La confiance des amis polonais dans la sagesse divine faisait partie de la conversation de 2021 de Półtawska avec le Register.

Comme l'a fait remarquer Półtawska, "l'humanité doit retrouver la sagesse - non pas la sagesse humaine, mais la sagesse divine. ... Alors, que pouvons-nous faire ? Apprendre ! Jean-Paul II avait l'habitude d'exhorter : "Étudiez, apprenez". Nous devons apprendre à aimer, à croire".

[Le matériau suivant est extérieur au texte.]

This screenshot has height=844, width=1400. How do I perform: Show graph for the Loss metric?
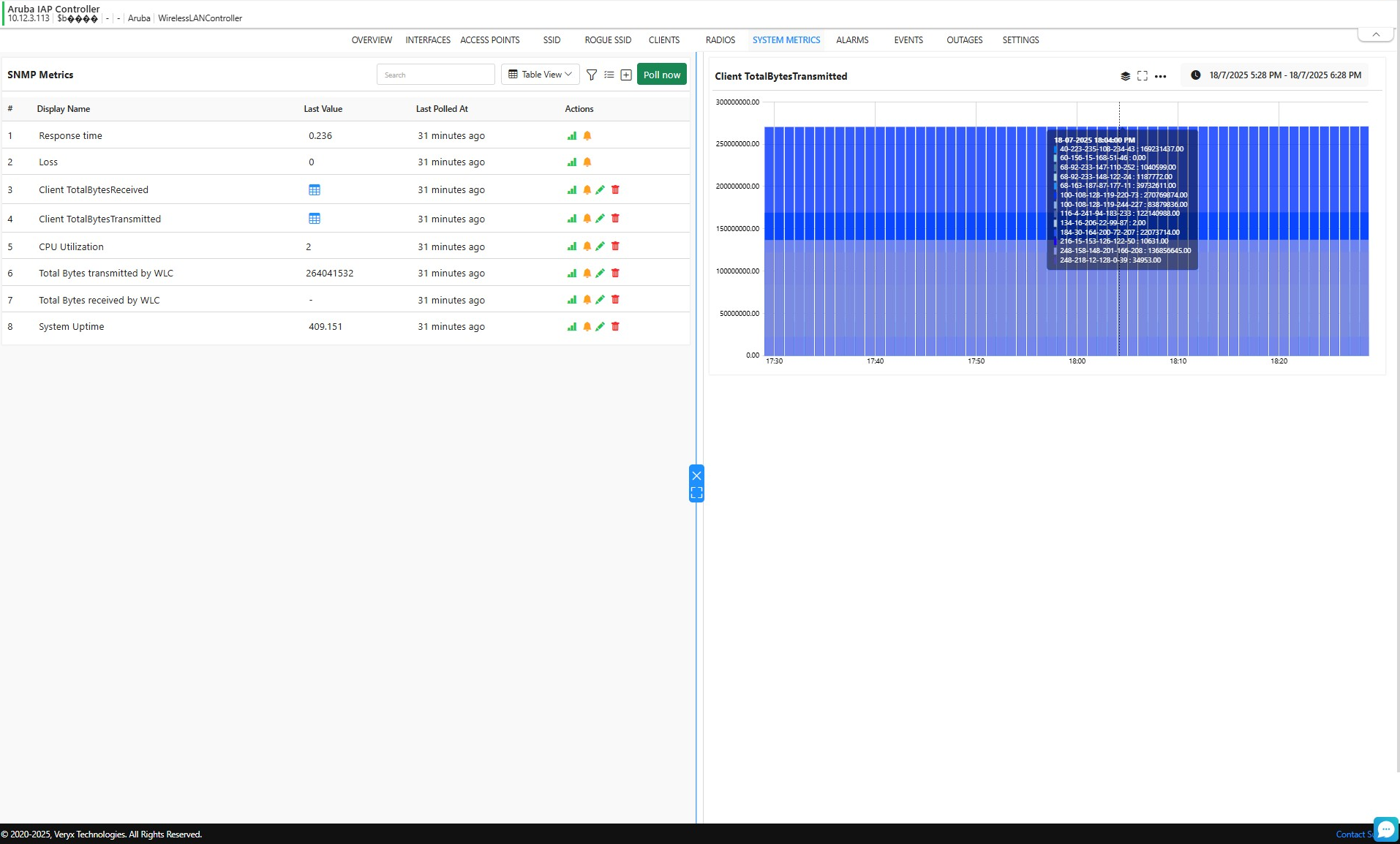[x=572, y=162]
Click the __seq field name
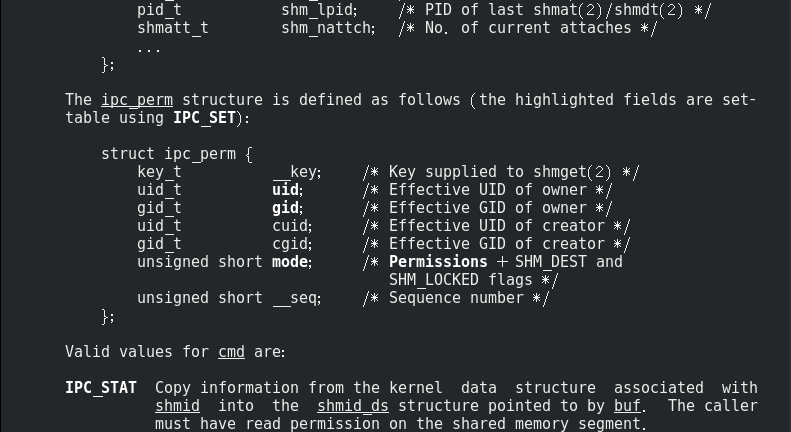The height and width of the screenshot is (432, 791). (295, 298)
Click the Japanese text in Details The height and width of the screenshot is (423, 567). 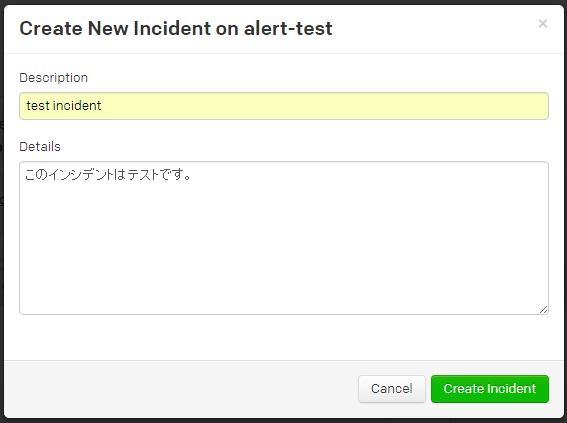point(108,175)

Solène Tadié est la correspondante pour l'Europe du National Catholic Register. Elle est franco-suisse et a grandi à Paris. Après avoir obtenu un diplôme de journalisme à l'université Roma III, elle a commencé à faire des reportages sur Rome et le Vatican pour Aleteia. Elle rejoint L'Osservatore Romano en 2015, où elle travaille successivement pour la section française et les pages culturelles du quotidien italien. Elle a également collaboré avec plusieurs médias catholiques francophones. Solène est titulaire d'une licence en philosophie de l'Université pontificale Saint-Thomas d'Aquin et a récemment traduit en français (pour les Editions Salvator) Defending the Free Market : The Moral Case for a Free Economy du père Robert Sirico de l'Acton Institute.